**Work to be completed**. Starting at the line that has "Click the paragraph" and stopping after the line that has "Open the three-dot", reproduce the listing below exactly; omit everything else.
──────────────────────────────
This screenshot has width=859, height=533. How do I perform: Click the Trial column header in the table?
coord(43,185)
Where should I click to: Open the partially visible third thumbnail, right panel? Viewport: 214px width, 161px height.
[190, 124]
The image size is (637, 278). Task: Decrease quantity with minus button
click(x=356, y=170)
──────────────────────────────
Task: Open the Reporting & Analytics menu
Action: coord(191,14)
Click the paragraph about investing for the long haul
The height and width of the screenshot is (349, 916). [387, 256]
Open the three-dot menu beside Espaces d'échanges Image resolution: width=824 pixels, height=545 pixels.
──────────────────────────────
**Expected output**.
Click the paragraph about investing for the long haul
The height and width of the screenshot is (349, 916). [387, 256]
Open the three-dot menu beside Espaces d'échanges Image resolution: width=824 pixels, height=545 pixels.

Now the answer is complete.